As evidence of this, Ashton cites failed studies that sought a correlation between intelligence and creativity. If the latter requires genius, then people identified by intelligence tests as most intelligent ought to be the most creative. Time and again, attempts by researchers to show this failed. Instead, creativity stems from the same path for everyone: a step-by-step process involving a lot of hard work. 

Chapter 2 Summary: “Thinking Is Like Walking”

Ashton goes a step further in Chapter 2 by asserting that not only is creating the same as ordinary thinking, but thinking is like walking: everyone does it in the same way. He traces this back to an academic named Otto Selz in Berlin during the Weimar Republic, whose ideas bore fruit in America via researchers Karl Duncker and David Krech. Duncker published his book On Problem Solving in 1935, which showed how innovative solutions required step-by-step thinking rather than a flash of insight.

To test this, Duncker had given high school students a number of problems to solve.
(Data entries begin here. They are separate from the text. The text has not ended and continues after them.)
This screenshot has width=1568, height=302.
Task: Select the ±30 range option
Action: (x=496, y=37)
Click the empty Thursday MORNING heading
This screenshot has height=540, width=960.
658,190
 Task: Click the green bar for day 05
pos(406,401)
The most famous is known as the “Candle Problem” or the “Box Problem.” Students had to figure out how to attach a candle to a wooden door so that it burns normally if all they had was a candle, some tacks, and a box of matches. The solution lies in thinking about the box of matches in a way that is different from its intended use: empty the box, tack it to the door, and stand the candle up in it. The fact that most people don’t figure this out shows that “old ideas obstruct new ones” (32). Later studies with the same problem had the subjects say their thought process out loud, and they all worked the same way, moving in small steps from the known to the new.

Duncker claimed that creating started with one of two question: “‘Why doesn’t it work?’ or, ‘What should I change to make it work?’” (44). Sometimes it’s not obvious that something is not working, and Ashton cautions against complacency. This, he says, was the brilliance of Steve Jobs of Apple Computers: He was never satisfied and constantly tried to improve upon products that appeared to be successful. Some think that having a really good idea to begin with makes Duncker’s questions moot, but Ashton argues that an idea is different from creation because the latter is the result of action. A famous example is the Wright brothers. Many people thought of human flight before they did, but only they were able to work through the solution step by step to successfully make it happen: That’s creation.
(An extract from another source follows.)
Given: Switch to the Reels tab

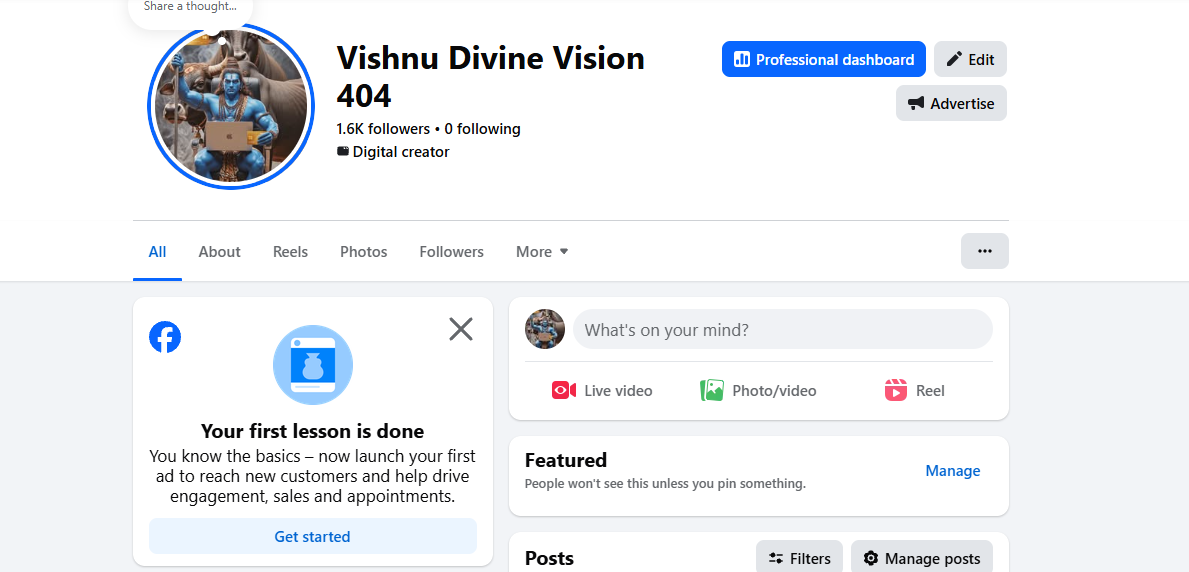Looking at the screenshot, I should coord(290,252).
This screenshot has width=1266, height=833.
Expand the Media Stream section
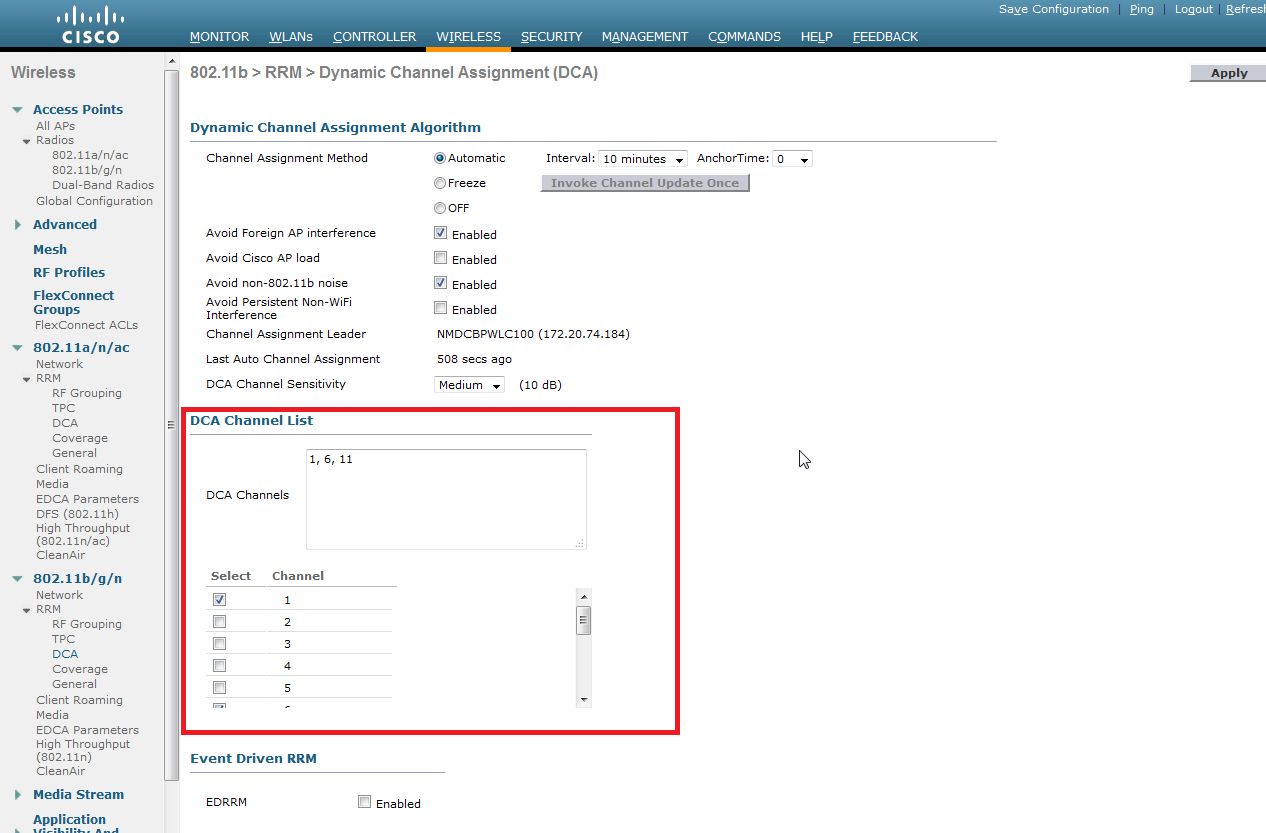coord(18,795)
Preface-Chapter 2 Analysis

These opening chapters present Ashton’s main theme and the book’s overall thesis: that creativity is a natural human trait and the result of hard work rather than mystical inspiration. The Preface serves to introduce this “creativity myth” as well as Ashton’s early belief in it. This helps the reader to identify with him before he presents his “conversion experience” and explains why this widespread myth is wrong.

Once Ashton reveals the work that caused him to rethink creativity, he explains his new perspective in detail in the first two chapters. First, he works to convince readers that creating is ordinary—in fact, inherent in humans. He explains that about 50,000 years ago Homo sapiens began to improve upon tools that had been largely unchanged for hundreds of thousands of years. No one knows why, according to Ashton, but ever since then, creating new things is a part of our DNA. He gives ample examples of things most people probably take for granted that are proof of the creative nature of humans.
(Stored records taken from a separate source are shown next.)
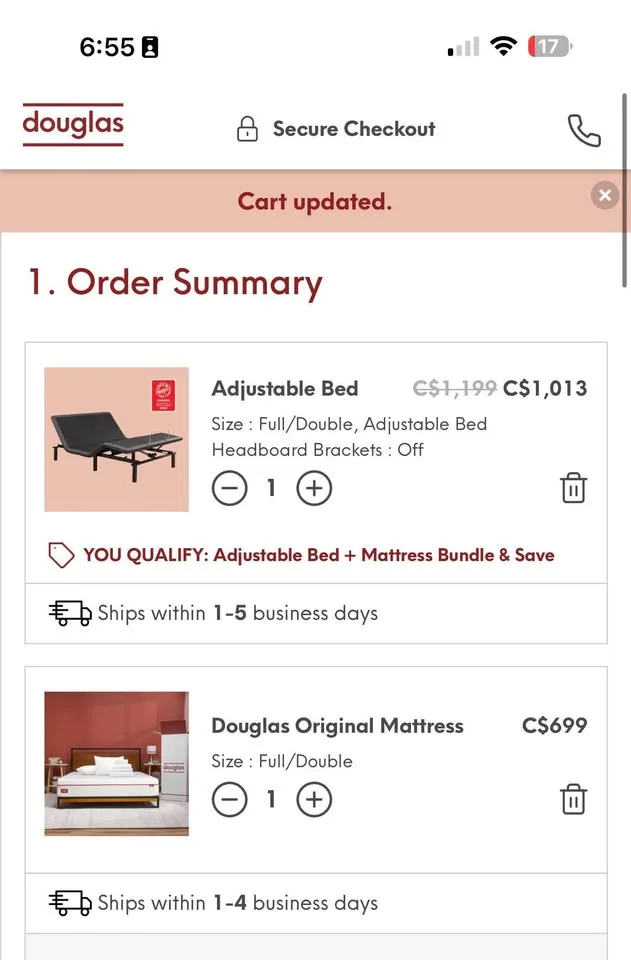View the Douglas Original Mattress thumbnail
The width and height of the screenshot is (631, 960).
click(x=116, y=763)
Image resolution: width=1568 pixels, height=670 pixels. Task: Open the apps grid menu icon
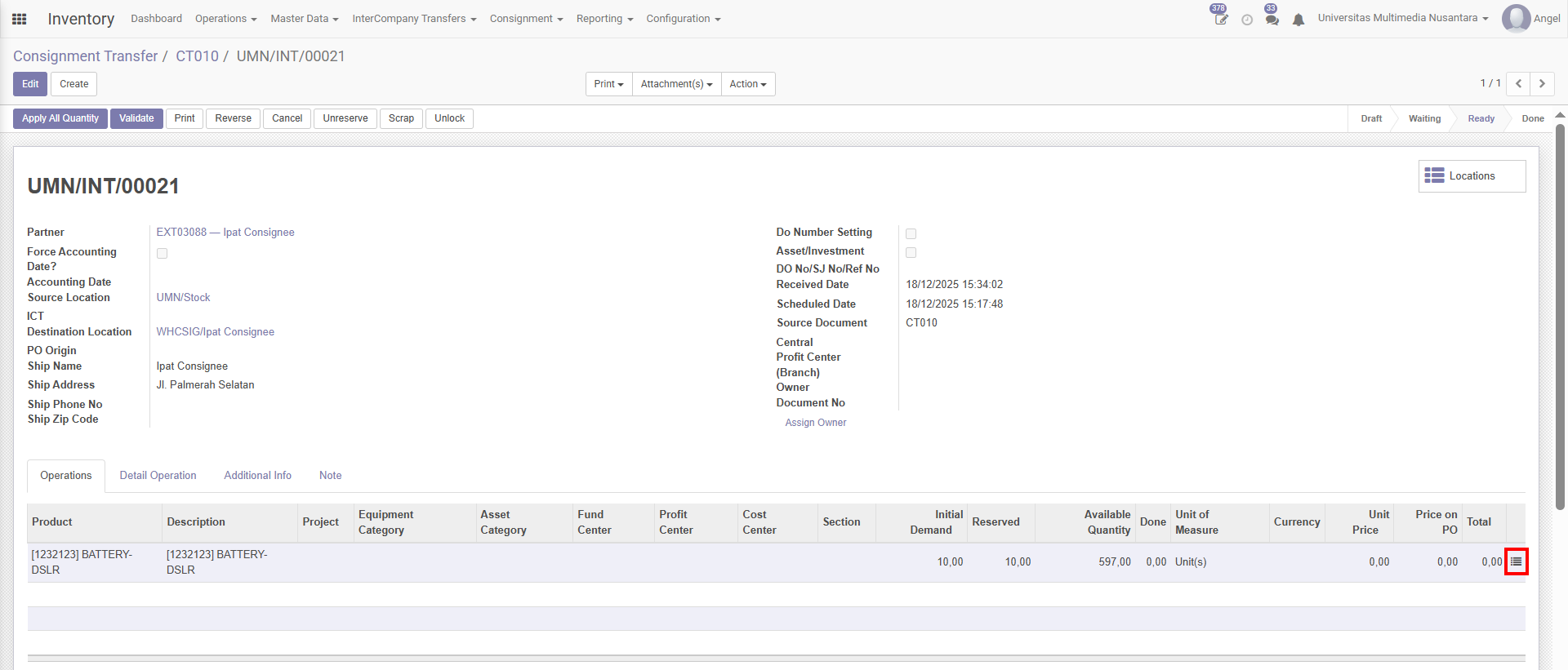point(20,19)
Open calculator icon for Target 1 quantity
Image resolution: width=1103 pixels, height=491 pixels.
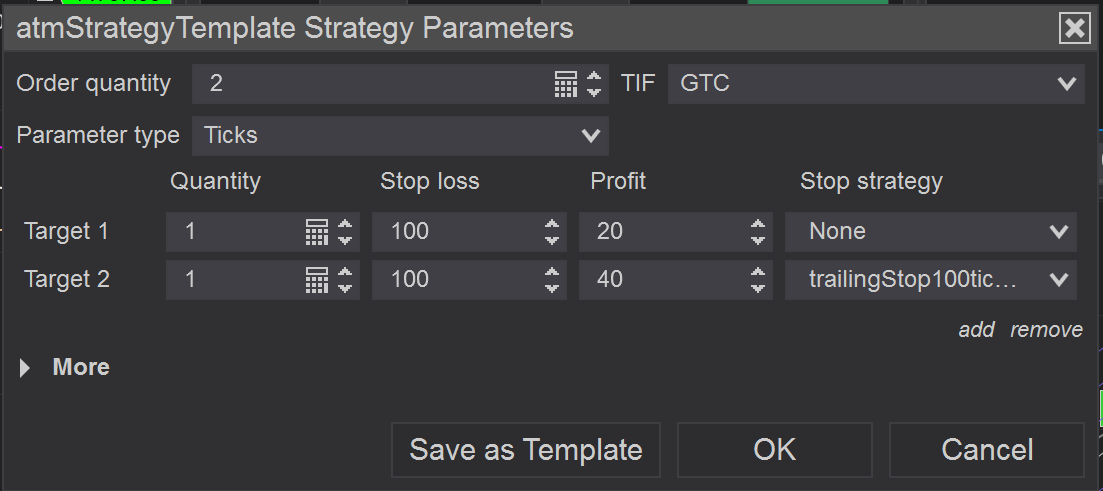[316, 232]
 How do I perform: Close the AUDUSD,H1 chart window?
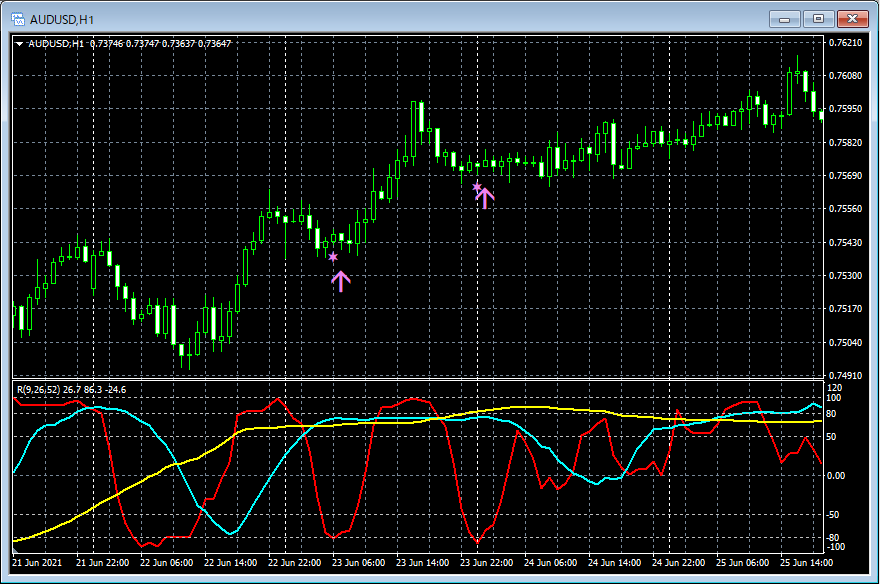click(x=853, y=18)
The second chapter uses research to illustrate that being creative takes no special skills. It’s one and the same with thinking, and the process for doing it is the same for everyone, just like walking. There is no “trick” to it or magical “aha!” moment—just ordinary step after ordinary step. Both chapters are heavy on research, but especially Chapter 2. The author wants to emphasize that his ideas about creativity are not merely opinion but backed up by extensive research. In fact, he bolsters them with “failed” research as well. Many people have tried to prove a link between intelligence and creativity (to establish the notion of “genius”) but have failed. After presenting his main theme in the Preface and first two chapters, Ashton then branches off into other aspects of the creative process in the remaining chapters.